サッキは水門を開いた事、ゴゲットは戦闘と相手との会話内容の事を互いに話した。
「汚水流すとかひどいよサッキ?!」
「助け船です、相手は手だれの様でしたから。」
「それにしてもアイツ、オレ達とは違うのか?」
「ええ、やはり体が虫に支配されて…オレ達?」
「んっ?!…ああいや、間違えたオレだオレ。」
「…喋るマジモン。目的は、何か手がかりが?」
「ああそういえばコレ、アイツが落としたの。」

…名札?
名前の欄には『アト』と書かれていた。

30ノートン:2021/04/08(木) 22:04:50
数時間後ー。マジモンの襲来により、工場の東区域はほぼ壊滅状態。死者13名。避難した住人は西区域へと移っていた。

突如現れた”ピッキータ”と名乗る旅の道化師の尽力により、マジモンは殲滅。工場長の怒号が飛び交う中、駆除隊・修理班が総出で事態の立て直しに当たっていた。

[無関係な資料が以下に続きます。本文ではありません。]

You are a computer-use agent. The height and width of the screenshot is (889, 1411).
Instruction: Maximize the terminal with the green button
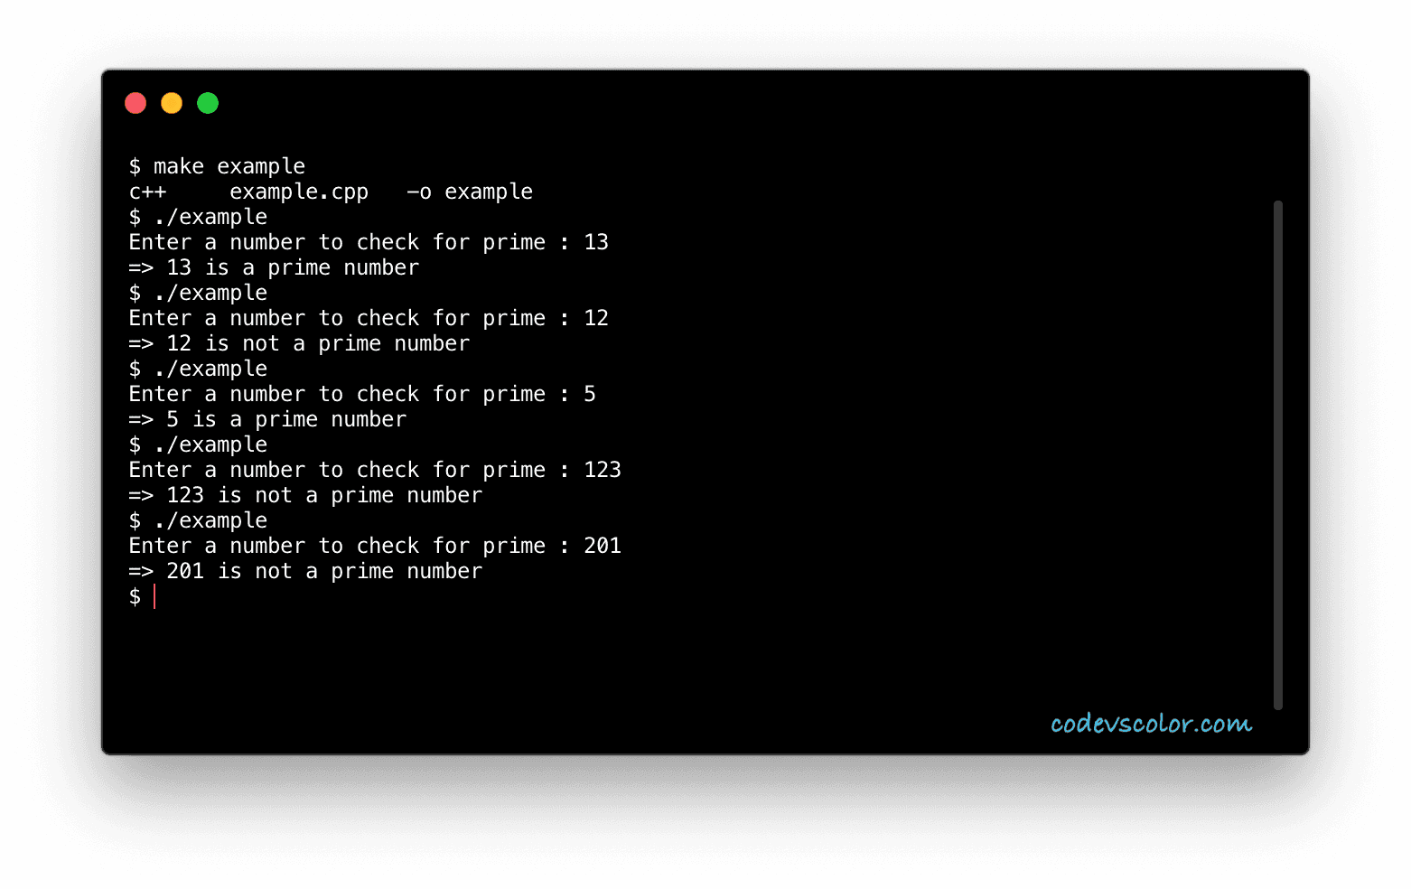tap(208, 103)
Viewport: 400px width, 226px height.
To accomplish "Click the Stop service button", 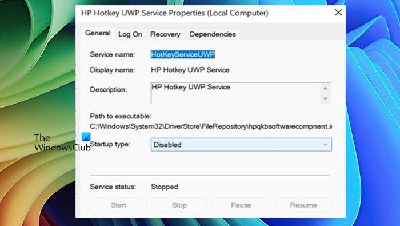I will [x=179, y=205].
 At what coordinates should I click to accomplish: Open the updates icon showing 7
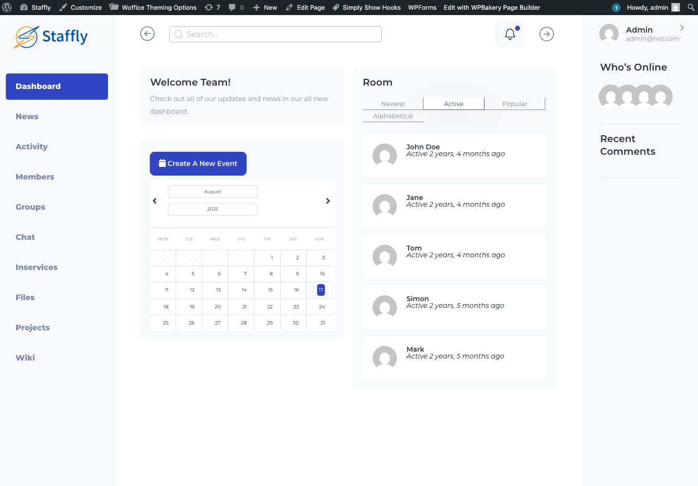(x=213, y=7)
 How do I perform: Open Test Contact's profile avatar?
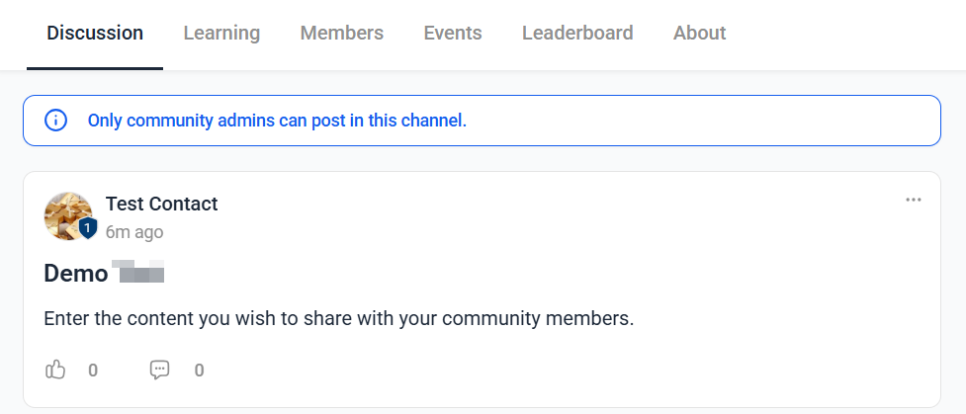(68, 215)
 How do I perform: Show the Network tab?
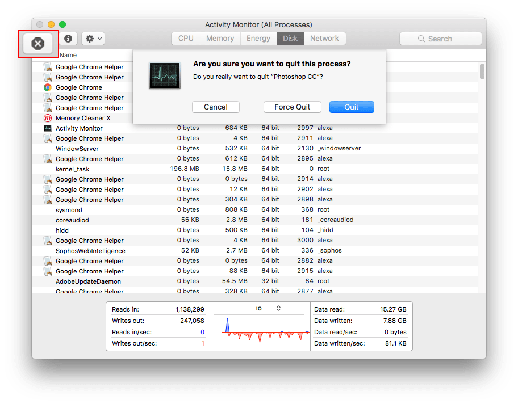coord(324,39)
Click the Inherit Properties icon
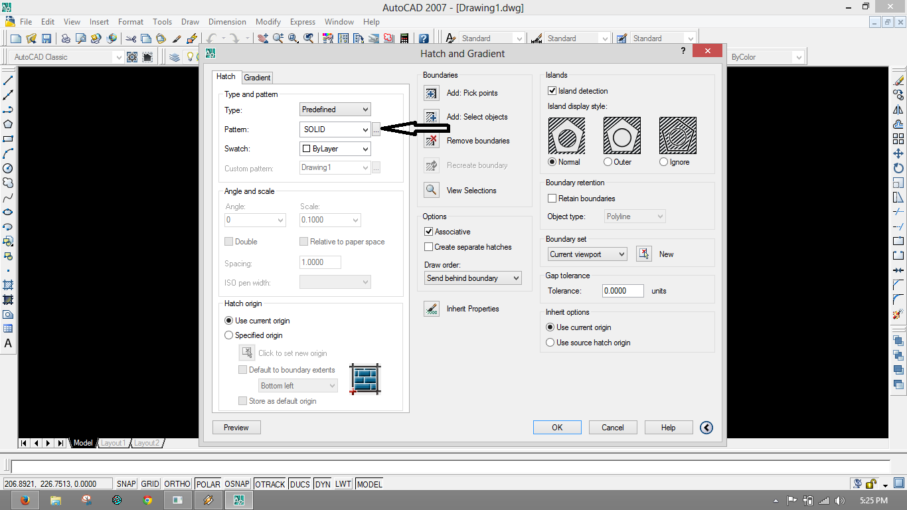 pyautogui.click(x=431, y=309)
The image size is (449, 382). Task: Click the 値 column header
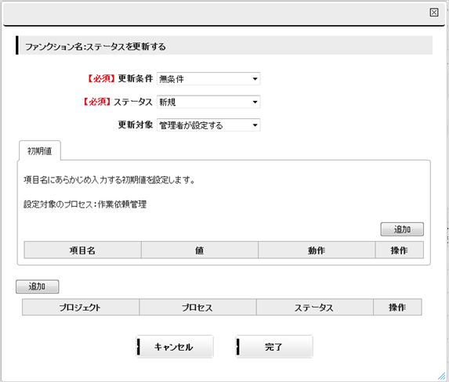pos(200,250)
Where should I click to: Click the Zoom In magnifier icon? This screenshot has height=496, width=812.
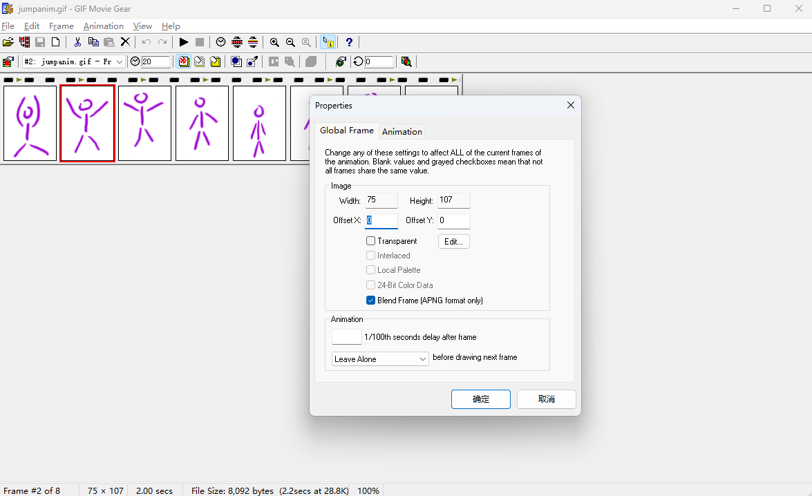click(274, 42)
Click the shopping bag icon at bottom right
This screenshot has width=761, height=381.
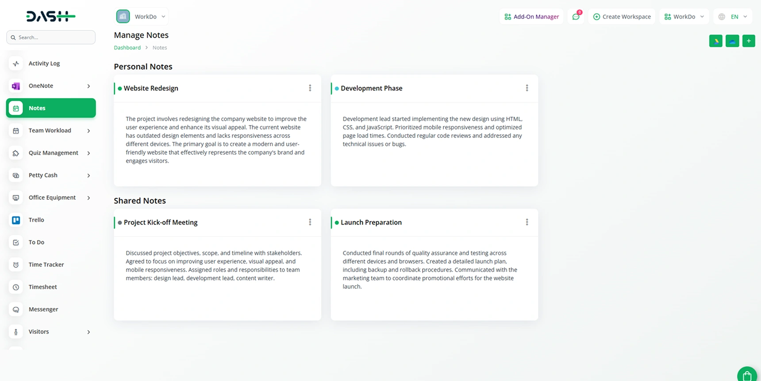747,375
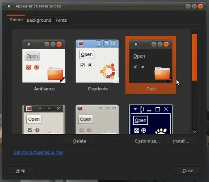
Task: Open the Fonts tab
Action: click(61, 20)
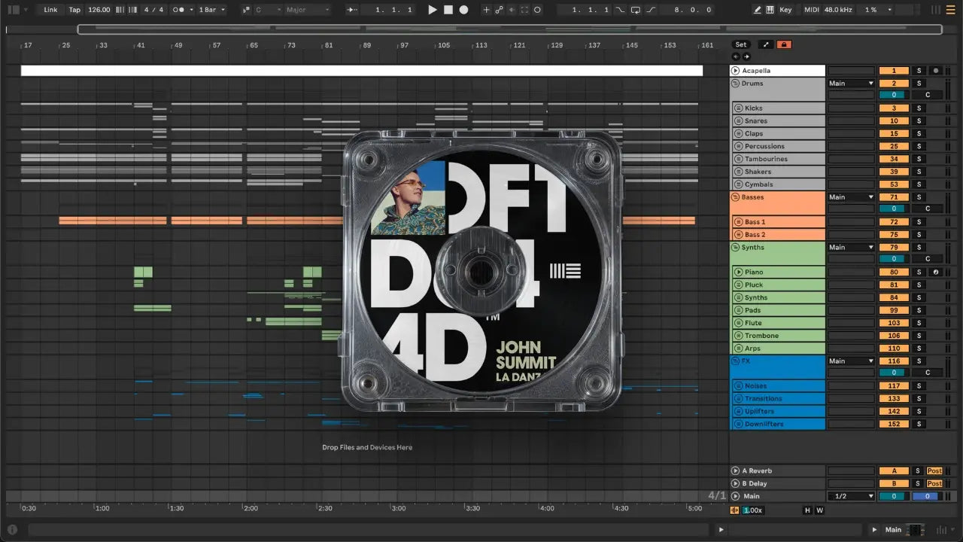Open the Key mapping mode

pos(785,10)

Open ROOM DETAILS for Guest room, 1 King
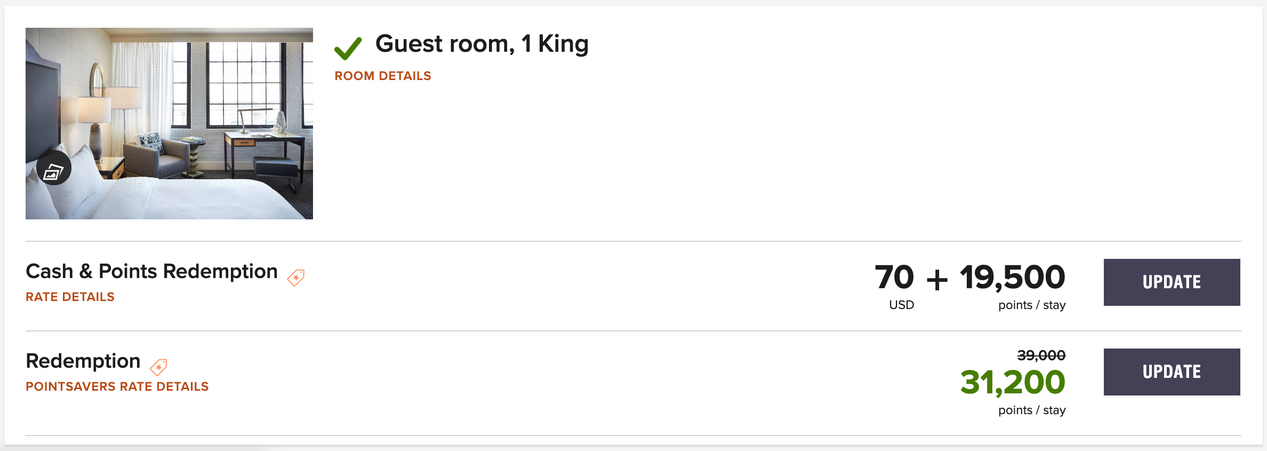(x=382, y=76)
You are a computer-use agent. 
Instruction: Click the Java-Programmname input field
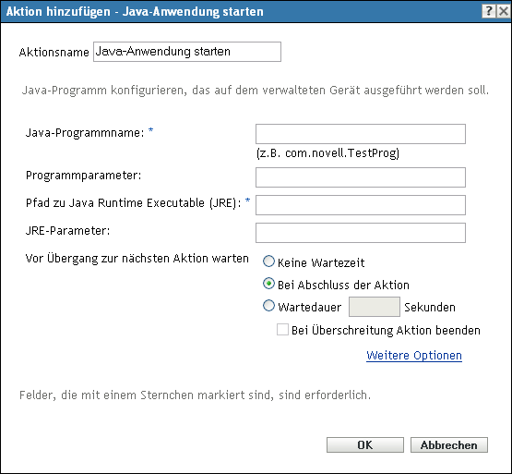361,134
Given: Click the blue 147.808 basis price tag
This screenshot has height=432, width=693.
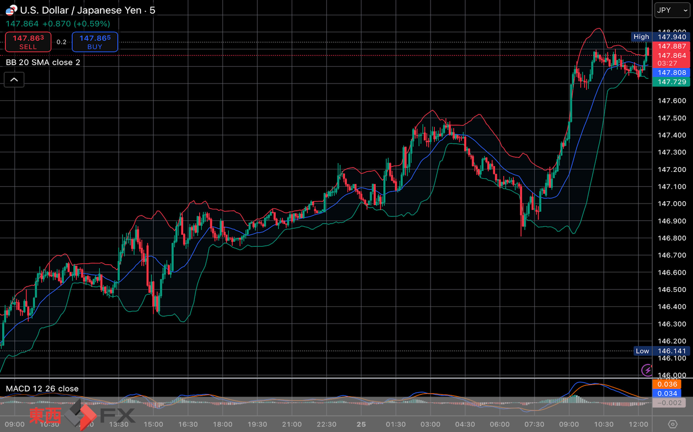Looking at the screenshot, I should [672, 73].
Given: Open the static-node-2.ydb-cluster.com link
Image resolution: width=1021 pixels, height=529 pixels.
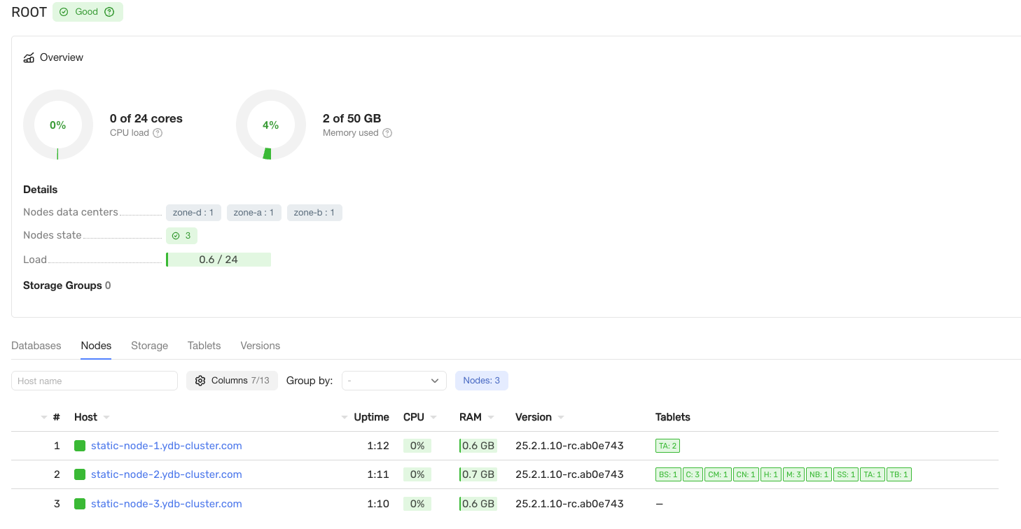Looking at the screenshot, I should pos(166,474).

その様子を、マンホールの隙間からこっそり観察するゴゲット。

「ダメだ…もうここにはいられない」
「疑われた時点で負け…ですね。私達は、恐らく工場長に”敵”として認識されてる」
「あぁ。下水路を通って、別の工場に移動しよう」

その時。マンホールをガッと持ち上げられる。ピエロの顔が突如現れた。

「くっさ…。何してんの君ら?」

31キャプテン:2021/04/13(火) 21:14:33
兄妹を見下ろす道化師の姿。
「お二人さん下水から来たのか?良く無事だったなぁ。あっちの方はマジモンが多かったろう?」
「(ピエロ…無茶苦茶怪しい)流されてきたおかげで助かったのよ。退いてくれる?怪我してるの。」

二人の姿を怪しい目で見送るピエロ。
「(あの二人…どこかで)」

崩れる工場建造…人々の悲鳴…死体と悪臭。
その光景を目の当たりにし、そして自身が肩と腕を貸すサッキを一目見て…最後に天を仰いだ。
「ただ生きていたいだけなのに。」
そう呟くと、ゴゲットはもう片方の拳を強く握った。

32ノートン:2021/04/18(日) 21:57:00
「工場長が探している兄妹、君たちか?」
振り返るゴゲットとサッキ
「ピエロ!まだ居たのか!?」

ジロジロと2人を見るピエロ。
「工場長が指名手配してる兄妹の情報と一致するな」
「指名手配だって!?」
「そうだよ!なるほどねー、だから下水に隠れてた訳だ」
「…連行する訳ですか…私達を」

焦る2人に、名刺を渡すピエロ。
「安心しなよ。僕も君達と”同じ側”の人種だ。名はピッキータ。この工事から脱出するんだろう?協力するよ」

ゴゲットはサッキを見る。
「どうするサッキ…?信用するか…コイツを?」

33キャプテン:2021/04/20(火) 17:41:46
「(喋れるからこの人は大丈夫…では無い。私たちは既に『喋る』『単色と通常への眼光変化』『通常のマジモンとの協力』『特殊な力』これらを踏まえた敵と相対している。つまり…敵は人間社会に紛れ込める事になる。)」
息の詰まるような緊張が張り巡らす。

「ピエロさん?!」
突然、男の子がピッキータに駆け寄ってくる。
「さっきは怪物から助けてくれてありがとう。お母さんにも会えたよ。」
笑顔で握手する二人を見てゴゲットがニヤける。それを見てサッキは気の抜けたため息を吐いた。
「まあ、今はその子を信じてみましょう。」…

…とある救急用テント内。
簡易ベッドに横たわる人の瞼が開き、眼光が単色に染まっていく。